(TRY IT)
From the line with "Image resolution: width=1200" down to the final line of the records below, retype everything exactly and leave out the rest.

(DATA)
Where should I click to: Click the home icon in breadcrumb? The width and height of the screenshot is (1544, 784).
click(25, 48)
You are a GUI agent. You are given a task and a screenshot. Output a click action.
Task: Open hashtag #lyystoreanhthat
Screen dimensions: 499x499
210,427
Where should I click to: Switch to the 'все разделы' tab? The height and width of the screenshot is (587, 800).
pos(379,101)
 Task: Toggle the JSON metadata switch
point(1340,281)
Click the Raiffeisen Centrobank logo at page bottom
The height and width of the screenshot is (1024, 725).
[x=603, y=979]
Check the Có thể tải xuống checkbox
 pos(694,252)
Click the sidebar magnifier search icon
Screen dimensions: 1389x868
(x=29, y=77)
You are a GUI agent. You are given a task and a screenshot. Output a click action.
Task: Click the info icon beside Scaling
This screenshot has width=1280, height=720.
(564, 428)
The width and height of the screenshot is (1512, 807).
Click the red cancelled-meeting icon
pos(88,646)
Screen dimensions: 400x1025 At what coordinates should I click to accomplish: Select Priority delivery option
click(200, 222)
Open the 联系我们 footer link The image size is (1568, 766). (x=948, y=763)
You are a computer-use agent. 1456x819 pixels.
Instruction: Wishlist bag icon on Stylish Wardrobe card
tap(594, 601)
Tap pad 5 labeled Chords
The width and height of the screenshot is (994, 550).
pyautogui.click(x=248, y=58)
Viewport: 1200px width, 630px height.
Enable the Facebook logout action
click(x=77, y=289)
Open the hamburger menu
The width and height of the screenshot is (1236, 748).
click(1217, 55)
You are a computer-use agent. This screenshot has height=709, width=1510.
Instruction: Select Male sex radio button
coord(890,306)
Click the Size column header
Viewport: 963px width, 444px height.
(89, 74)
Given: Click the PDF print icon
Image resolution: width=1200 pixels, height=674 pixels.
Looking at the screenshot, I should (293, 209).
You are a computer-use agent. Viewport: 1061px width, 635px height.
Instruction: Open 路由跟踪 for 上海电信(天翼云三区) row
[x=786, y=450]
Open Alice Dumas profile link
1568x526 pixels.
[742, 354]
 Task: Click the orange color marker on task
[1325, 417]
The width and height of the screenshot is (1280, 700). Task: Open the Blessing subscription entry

(RESPONSE TO THIS EXERCISE)
Image resolution: width=1200 pixels, height=674 pixels.
Looking at the screenshot, I should (293, 209).
You are a computer-use agent. Viewport: 1061px width, 635px height.
Instruction: Open 路由跟踪 for 上海电信(天翼云三区) row
[x=786, y=450]
Open Alice Dumas profile link
1568x526 pixels.
[742, 354]
 Task: Click the orange color marker on task
[1325, 417]
The width and height of the screenshot is (1280, 700). Task: Open the Blessing subscription entry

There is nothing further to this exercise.